■ ENTRIES
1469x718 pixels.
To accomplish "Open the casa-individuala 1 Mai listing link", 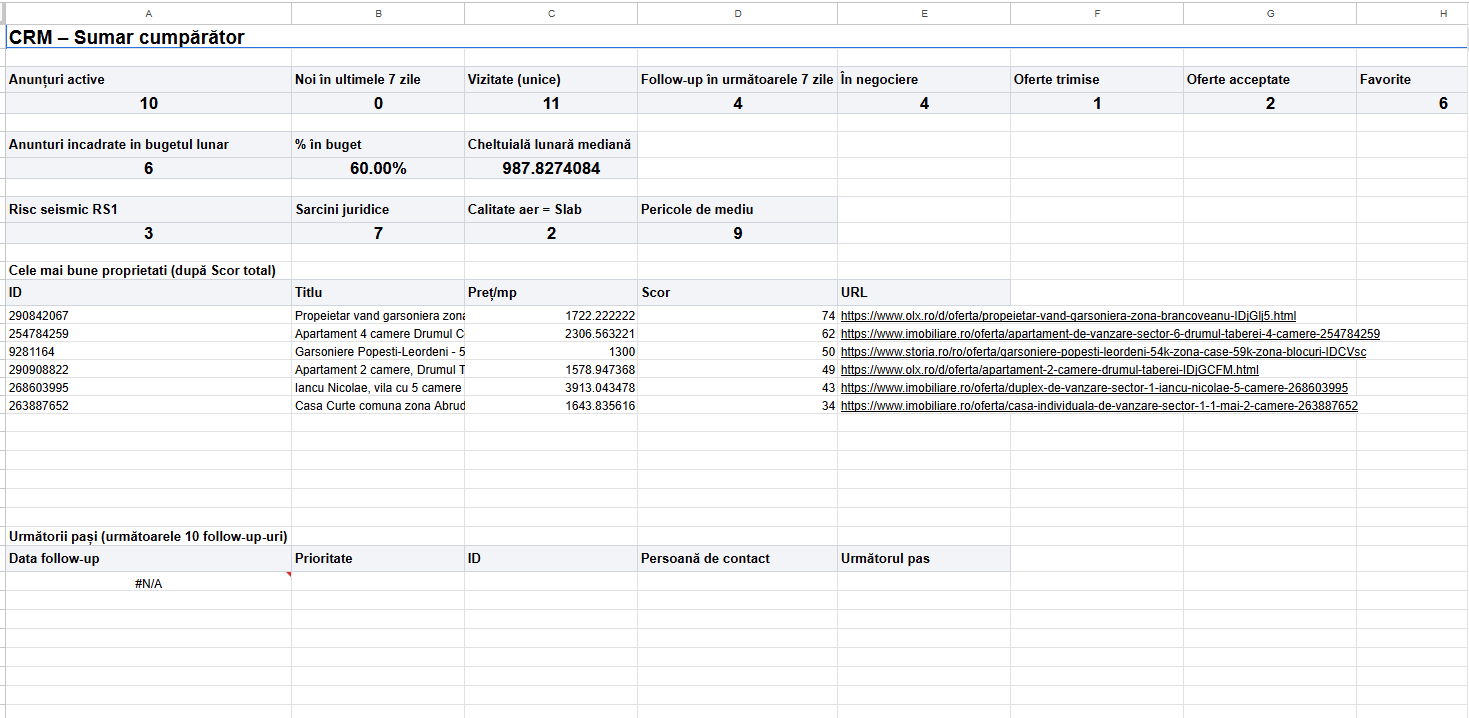I will point(1099,406).
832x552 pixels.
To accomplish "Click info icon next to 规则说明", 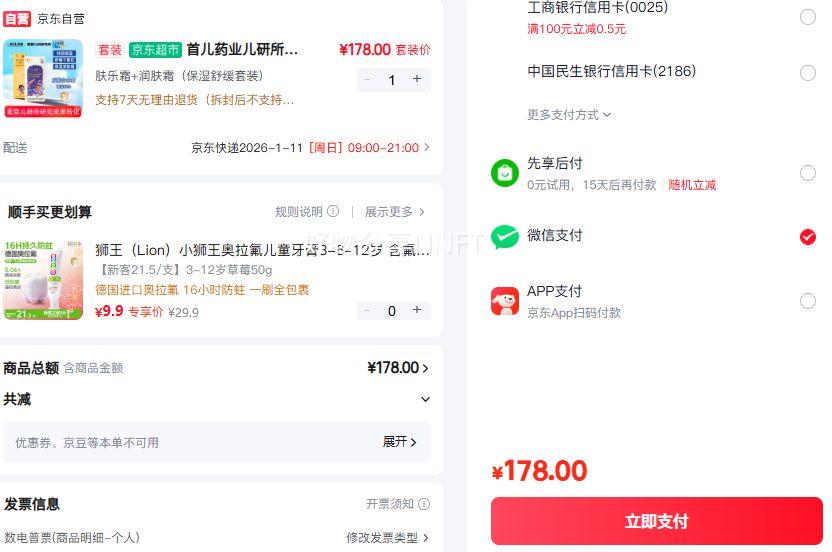I will point(333,211).
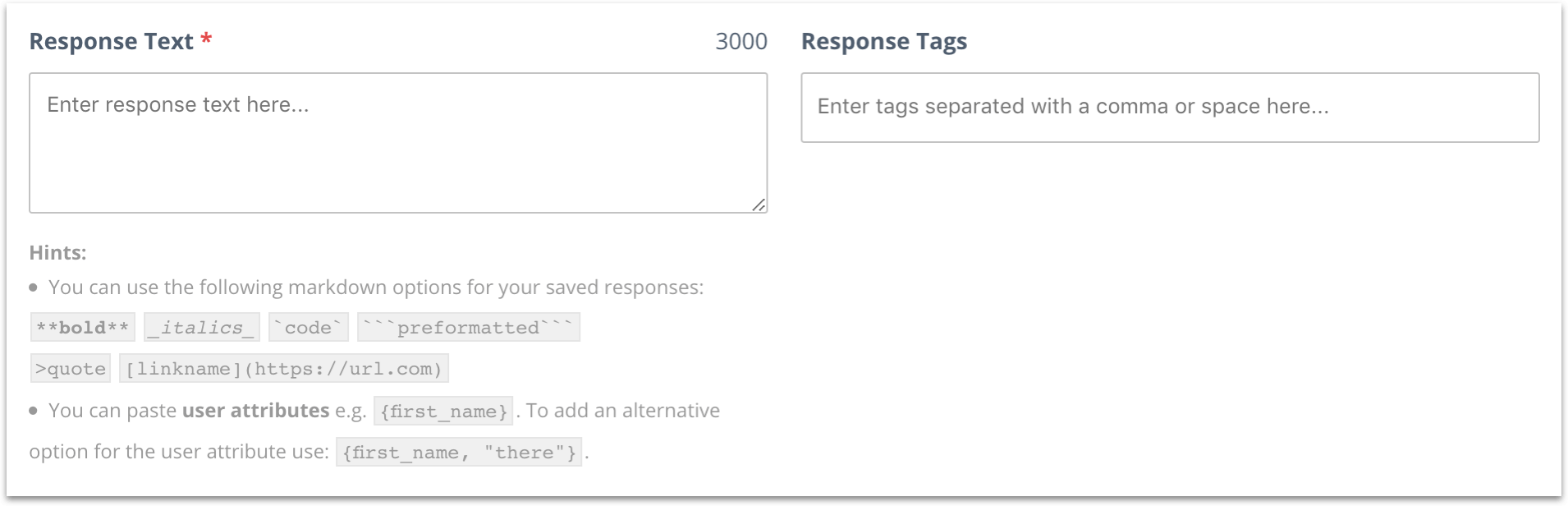Click the {first_name} attribute example
This screenshot has height=506, width=1568.
[x=443, y=411]
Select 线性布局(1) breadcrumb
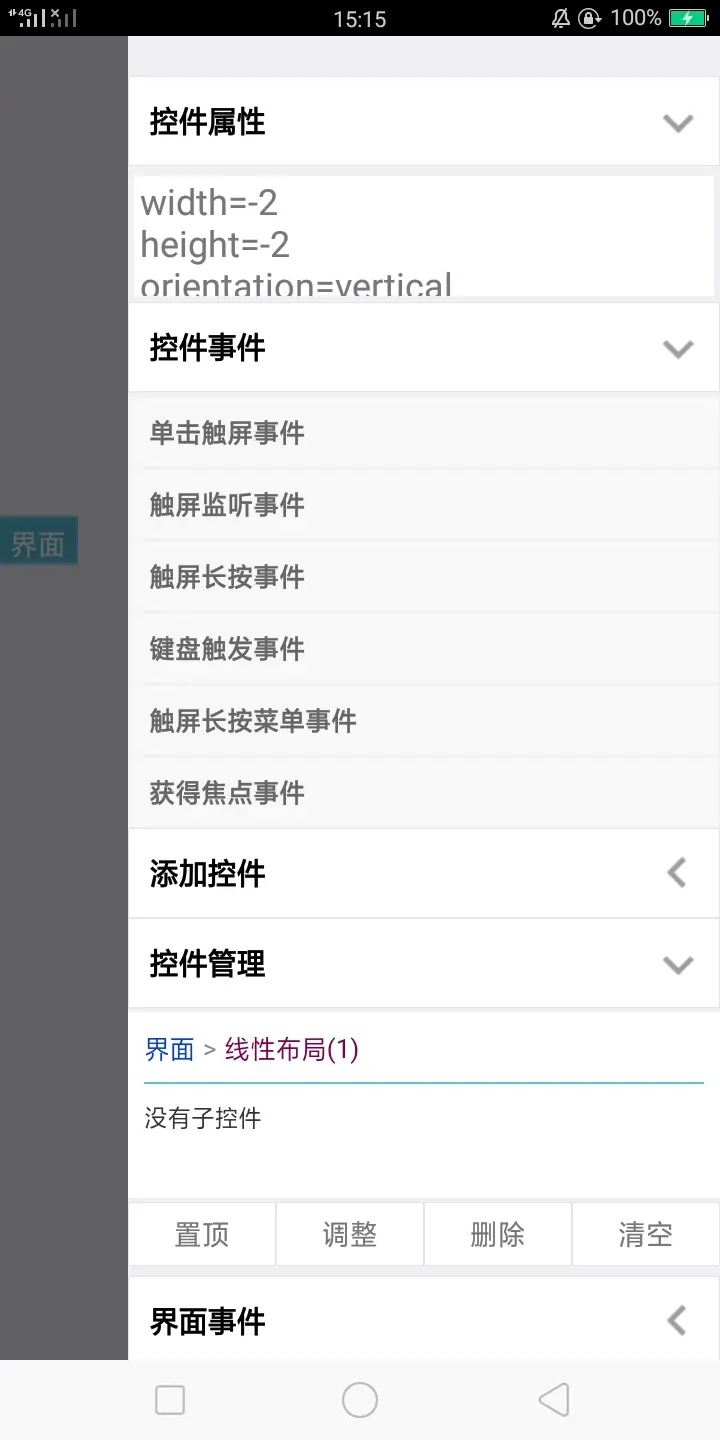Viewport: 720px width, 1440px height. (x=291, y=1049)
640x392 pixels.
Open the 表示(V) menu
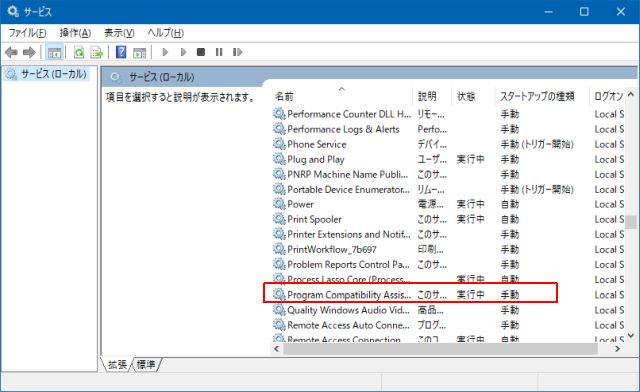(119, 33)
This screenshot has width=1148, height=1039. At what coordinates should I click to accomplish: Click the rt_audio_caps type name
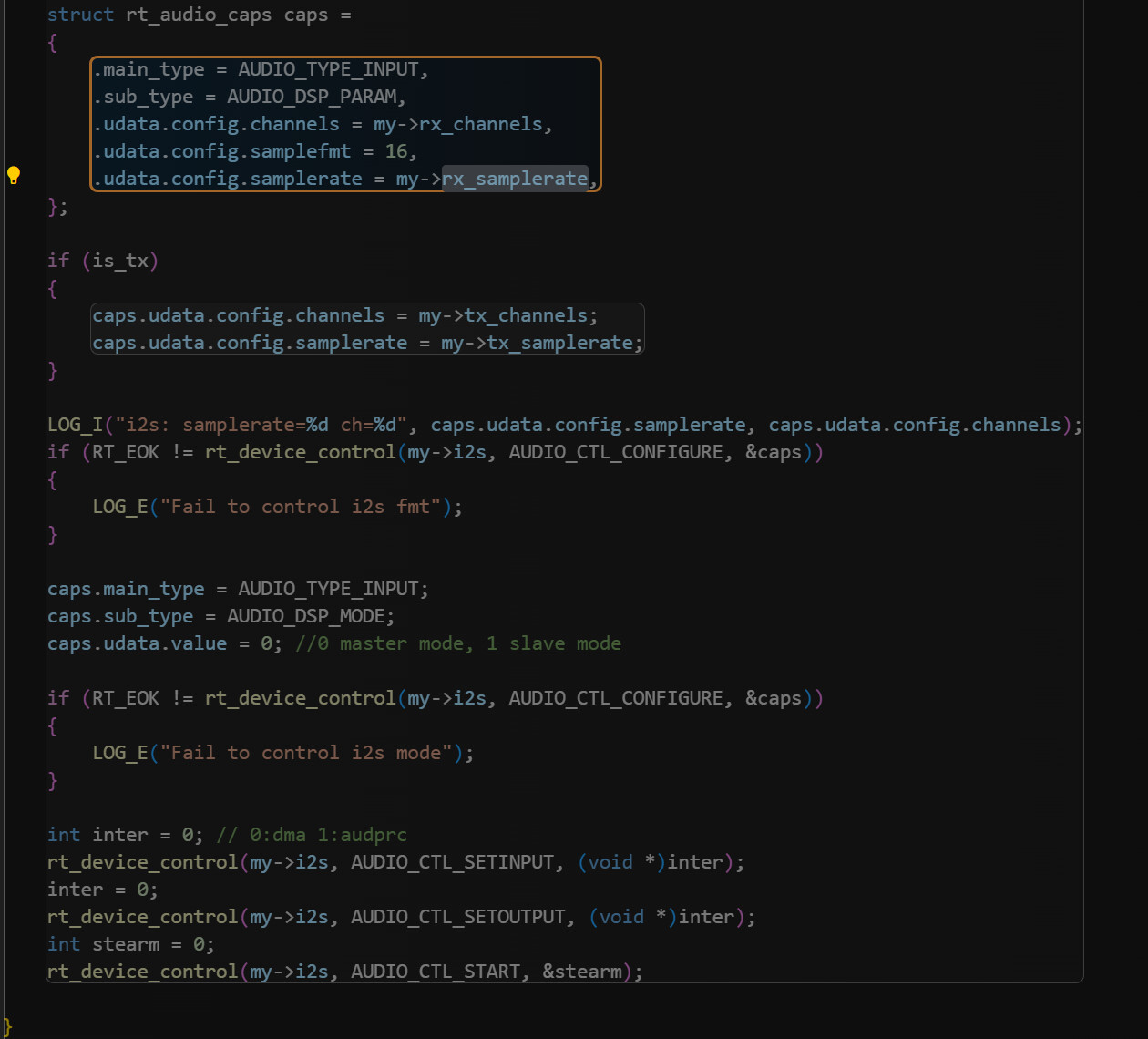pyautogui.click(x=199, y=15)
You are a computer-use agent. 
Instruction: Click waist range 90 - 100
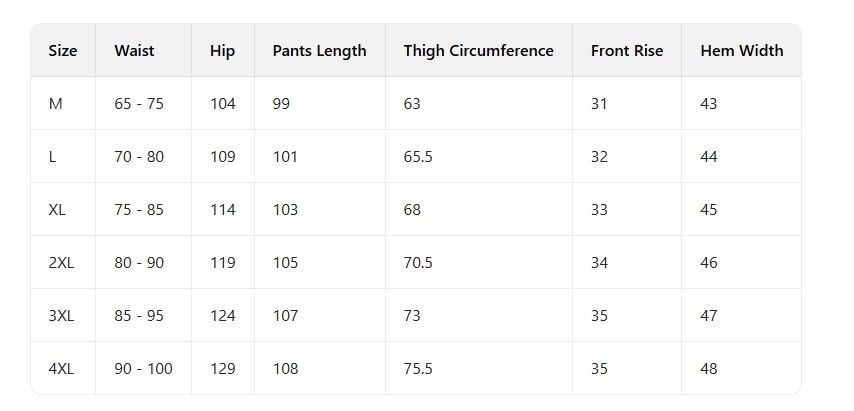(143, 369)
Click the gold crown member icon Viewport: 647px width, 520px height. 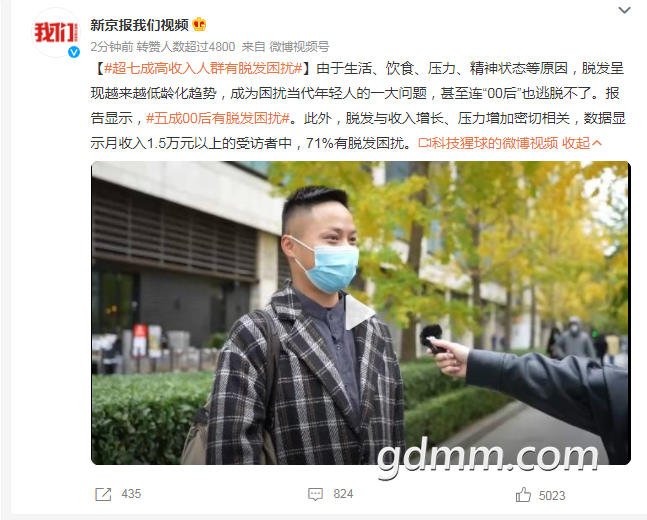coord(199,24)
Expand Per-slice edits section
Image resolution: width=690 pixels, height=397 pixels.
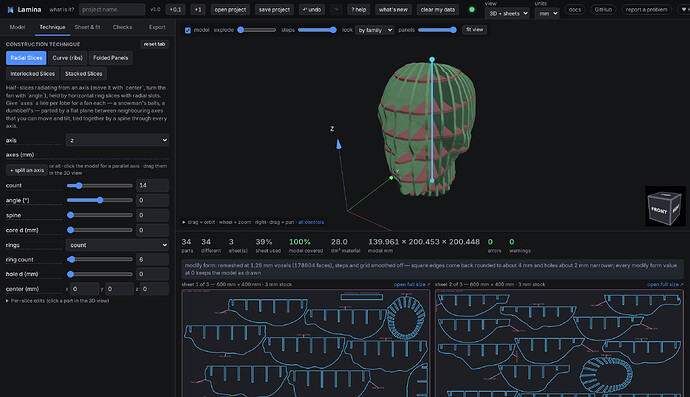(58, 301)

■ PROBLEM TO WORK ON
Copy the items from the line that contains "Select 线性布局(1) breadcrumb" through the line that contains "pyautogui.click(x=199, y=15)", replacing "menu" with "dropdown" and leaving everything else unchanged. Leave the pictures out.

■ SOLUTION FOR THIS PROBLEM
Select 线性布局(1) breadcrumb
Viewport: 720px width, 1440px height. (x=291, y=1049)
640x392 pixels.
Open the 表示(V) dropdown
(119, 33)
This screenshot has width=1148, height=1039. At what coordinates should I click to accomplish: Click the rt_audio_caps type name
pyautogui.click(x=199, y=15)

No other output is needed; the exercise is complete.